**Task prompt**
For the listing below, print exactly the lines from the line with "Delcy Rodríguez: Venezuela" to the line with "encuesta (49, 245)", both included, and nothing beyond them.
___ Source information ___
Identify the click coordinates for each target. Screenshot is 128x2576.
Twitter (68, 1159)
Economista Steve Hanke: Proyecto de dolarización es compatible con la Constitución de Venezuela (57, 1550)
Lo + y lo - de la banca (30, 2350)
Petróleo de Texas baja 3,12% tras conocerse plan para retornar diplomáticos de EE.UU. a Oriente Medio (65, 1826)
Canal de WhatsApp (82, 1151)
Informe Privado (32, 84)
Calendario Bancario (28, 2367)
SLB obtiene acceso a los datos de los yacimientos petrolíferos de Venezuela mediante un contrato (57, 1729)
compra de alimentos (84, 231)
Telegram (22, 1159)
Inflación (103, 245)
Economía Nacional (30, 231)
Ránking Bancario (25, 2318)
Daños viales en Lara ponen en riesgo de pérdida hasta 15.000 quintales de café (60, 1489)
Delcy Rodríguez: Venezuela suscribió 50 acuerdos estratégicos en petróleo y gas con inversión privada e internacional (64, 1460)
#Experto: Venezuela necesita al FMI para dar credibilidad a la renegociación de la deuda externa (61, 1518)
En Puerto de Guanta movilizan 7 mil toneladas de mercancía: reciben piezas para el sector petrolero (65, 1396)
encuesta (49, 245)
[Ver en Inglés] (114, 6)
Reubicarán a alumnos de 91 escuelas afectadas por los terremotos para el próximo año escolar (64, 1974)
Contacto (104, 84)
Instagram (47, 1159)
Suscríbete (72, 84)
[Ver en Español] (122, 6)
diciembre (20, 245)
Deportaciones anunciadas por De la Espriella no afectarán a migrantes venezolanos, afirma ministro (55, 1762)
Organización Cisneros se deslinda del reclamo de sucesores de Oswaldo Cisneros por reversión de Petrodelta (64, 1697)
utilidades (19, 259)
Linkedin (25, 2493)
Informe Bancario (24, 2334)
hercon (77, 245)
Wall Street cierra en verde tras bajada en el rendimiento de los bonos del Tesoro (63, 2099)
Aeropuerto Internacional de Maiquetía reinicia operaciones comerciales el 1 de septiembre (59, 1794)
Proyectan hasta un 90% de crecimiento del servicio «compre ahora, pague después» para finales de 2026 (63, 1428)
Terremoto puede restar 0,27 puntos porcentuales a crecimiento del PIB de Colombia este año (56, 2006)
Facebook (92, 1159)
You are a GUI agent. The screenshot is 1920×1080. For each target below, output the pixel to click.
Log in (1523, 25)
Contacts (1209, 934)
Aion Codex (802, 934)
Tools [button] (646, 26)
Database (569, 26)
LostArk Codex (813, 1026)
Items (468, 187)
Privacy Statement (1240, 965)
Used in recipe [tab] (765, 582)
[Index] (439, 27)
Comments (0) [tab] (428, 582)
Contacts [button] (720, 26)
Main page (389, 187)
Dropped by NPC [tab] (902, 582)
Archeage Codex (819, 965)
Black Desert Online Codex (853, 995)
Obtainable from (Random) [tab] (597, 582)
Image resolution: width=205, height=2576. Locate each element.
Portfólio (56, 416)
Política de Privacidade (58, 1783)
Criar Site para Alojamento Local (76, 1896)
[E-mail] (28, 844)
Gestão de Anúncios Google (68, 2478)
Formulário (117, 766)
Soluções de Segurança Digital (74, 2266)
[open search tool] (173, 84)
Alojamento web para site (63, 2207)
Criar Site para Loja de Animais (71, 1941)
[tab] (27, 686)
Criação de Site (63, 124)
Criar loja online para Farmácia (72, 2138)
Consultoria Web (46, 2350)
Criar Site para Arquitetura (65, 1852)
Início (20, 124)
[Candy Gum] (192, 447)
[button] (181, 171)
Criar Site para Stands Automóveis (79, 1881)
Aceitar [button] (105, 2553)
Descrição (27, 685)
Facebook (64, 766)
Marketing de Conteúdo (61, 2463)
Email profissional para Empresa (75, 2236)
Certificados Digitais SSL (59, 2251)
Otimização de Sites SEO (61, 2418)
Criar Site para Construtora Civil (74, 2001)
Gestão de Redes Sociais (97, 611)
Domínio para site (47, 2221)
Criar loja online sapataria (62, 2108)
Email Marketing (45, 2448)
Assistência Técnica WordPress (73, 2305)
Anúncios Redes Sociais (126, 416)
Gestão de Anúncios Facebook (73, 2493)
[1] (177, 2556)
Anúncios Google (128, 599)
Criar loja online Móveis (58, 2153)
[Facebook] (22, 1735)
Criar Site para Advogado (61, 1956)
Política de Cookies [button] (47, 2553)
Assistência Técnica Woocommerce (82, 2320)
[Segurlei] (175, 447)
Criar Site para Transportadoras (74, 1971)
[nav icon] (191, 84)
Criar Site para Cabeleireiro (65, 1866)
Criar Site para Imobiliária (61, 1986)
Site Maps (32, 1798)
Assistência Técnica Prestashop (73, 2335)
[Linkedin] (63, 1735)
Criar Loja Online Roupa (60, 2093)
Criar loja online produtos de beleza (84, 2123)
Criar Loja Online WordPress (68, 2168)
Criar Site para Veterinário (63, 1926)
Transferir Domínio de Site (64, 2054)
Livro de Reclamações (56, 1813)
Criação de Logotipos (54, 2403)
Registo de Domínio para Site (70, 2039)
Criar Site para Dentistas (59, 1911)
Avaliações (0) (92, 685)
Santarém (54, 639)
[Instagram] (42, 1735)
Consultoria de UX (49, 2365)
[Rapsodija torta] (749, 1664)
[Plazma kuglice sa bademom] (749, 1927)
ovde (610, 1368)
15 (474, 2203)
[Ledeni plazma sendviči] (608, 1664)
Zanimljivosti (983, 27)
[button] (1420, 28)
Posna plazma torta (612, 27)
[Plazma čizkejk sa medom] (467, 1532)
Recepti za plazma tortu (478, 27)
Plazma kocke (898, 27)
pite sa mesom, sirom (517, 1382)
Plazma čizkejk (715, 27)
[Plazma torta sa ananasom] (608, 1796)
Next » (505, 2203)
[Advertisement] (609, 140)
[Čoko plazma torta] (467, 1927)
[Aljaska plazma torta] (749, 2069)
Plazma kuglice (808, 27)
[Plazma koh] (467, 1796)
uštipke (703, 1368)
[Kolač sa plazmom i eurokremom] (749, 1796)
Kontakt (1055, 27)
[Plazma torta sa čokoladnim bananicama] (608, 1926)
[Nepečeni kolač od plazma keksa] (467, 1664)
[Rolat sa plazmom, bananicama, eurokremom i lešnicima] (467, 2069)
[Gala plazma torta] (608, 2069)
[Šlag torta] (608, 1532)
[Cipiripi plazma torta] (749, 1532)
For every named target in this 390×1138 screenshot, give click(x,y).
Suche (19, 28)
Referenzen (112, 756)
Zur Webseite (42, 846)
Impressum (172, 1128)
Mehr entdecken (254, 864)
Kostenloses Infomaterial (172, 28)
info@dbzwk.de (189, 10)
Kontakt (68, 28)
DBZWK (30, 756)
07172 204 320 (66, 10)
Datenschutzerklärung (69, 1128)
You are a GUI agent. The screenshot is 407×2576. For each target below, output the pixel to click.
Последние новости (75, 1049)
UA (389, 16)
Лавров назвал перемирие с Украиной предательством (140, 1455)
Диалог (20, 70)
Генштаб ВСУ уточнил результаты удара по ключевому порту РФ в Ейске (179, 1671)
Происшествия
___
**Problem solution**
Delcy Rodríguez: Venezuela suscribió 50 acuerdos estratégicos en petróleo y gas con inversión privada e internacional (64, 1460)
#Experto: Venezuela necesita al FMI para dar credibilidad a la renegociación de la deuda externa (61, 1518)
En Puerto de Guanta movilizan 7 mil toneladas de mercancía: reciben piezas para el sector petrolero (65, 1396)
encuesta (49, 245)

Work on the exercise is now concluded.